Certain compositions comprise a water-soluble polymer. While not intending to limit the scope of the invention in any way, cellulose derivatives such as carboxymethylcellulose and hydroxypropylmethylcellulose are useful water-soluble polymers for certain of the compositions disclosed herein. One composition comprises less than 1% hydroxypropylmethylcellulose. Another composition comprises hydroxypropylmethylcellulose having a concentration less than 1%. Another composition comprises from 0% to 1% hydroxypropylmethylcellulose. Other compositions comprise from 0.05% to 0.4% hydroxypropylmethylcellulose. Another embodiment comprises about from 0.12% to 0.3% hydroxypropylmethylcellulose. Another embodiment comprises about from 0.1% to 0.25% hydroxypropylmethylcellulose. Another composition comprises from 0% to 0.15% hydroxypropylmethylcellulose.

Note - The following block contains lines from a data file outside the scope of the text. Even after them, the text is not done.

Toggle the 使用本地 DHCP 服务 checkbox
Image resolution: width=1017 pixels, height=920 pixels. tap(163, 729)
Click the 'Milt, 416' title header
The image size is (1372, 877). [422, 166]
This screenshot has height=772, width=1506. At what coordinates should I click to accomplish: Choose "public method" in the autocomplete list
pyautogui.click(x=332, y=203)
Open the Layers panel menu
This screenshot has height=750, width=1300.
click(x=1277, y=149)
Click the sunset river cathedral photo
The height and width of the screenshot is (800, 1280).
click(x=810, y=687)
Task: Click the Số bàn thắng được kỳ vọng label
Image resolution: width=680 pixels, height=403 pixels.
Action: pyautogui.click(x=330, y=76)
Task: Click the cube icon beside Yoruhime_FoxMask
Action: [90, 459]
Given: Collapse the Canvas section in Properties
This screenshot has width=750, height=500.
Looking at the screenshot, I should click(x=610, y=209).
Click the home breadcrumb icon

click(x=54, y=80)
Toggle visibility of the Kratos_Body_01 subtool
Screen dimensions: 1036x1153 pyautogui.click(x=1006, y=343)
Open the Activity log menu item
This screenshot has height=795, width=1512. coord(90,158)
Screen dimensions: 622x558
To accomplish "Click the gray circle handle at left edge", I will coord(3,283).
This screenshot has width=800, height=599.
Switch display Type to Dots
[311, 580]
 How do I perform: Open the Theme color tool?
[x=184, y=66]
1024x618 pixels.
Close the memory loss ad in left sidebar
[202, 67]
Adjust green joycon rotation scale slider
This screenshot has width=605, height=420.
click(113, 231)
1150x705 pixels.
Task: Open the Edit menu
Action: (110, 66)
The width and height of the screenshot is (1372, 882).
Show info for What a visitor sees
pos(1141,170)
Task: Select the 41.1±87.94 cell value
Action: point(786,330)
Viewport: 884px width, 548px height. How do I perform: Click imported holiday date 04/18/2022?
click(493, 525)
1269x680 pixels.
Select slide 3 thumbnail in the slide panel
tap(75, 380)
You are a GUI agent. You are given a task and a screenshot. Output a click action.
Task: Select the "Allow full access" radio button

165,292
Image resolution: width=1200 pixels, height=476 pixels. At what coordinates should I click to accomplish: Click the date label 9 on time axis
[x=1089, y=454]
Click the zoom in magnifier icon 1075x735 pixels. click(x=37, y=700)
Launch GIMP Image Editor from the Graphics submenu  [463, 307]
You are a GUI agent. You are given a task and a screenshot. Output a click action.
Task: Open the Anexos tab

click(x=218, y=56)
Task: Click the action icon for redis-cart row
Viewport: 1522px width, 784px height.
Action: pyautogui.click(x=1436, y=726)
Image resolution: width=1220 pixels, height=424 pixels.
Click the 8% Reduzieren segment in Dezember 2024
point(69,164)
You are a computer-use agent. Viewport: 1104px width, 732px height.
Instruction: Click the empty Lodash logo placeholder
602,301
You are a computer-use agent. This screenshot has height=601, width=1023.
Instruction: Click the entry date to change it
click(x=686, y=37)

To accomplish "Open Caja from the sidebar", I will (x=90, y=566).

While not intending to limit the scope of the invention in any way, topical ophthalmic formulations often comprises an effective amount of buffer necessary to maintain the pH at the desired range, one or more tonicity agents, a preservative, and a chelating agent.
Buffers are well known by those skilled in the art and some examples of useful buffers are acetate, borate, carbonate, citrate, and phosphate buffers. While not intending to limit the scope of the invention in any way, certain compositions disclosed herein have a pH of from 4 to 8. Other compositions have a pH of 4.5 to 5.5.
Tonicity agents are used to adjust the composition of the formulation to the desired isotonic range. Tonicity agents are well known in the art and some examples include glycerin, mannitol, sorbitol, sodium chloride, and other electrolytes.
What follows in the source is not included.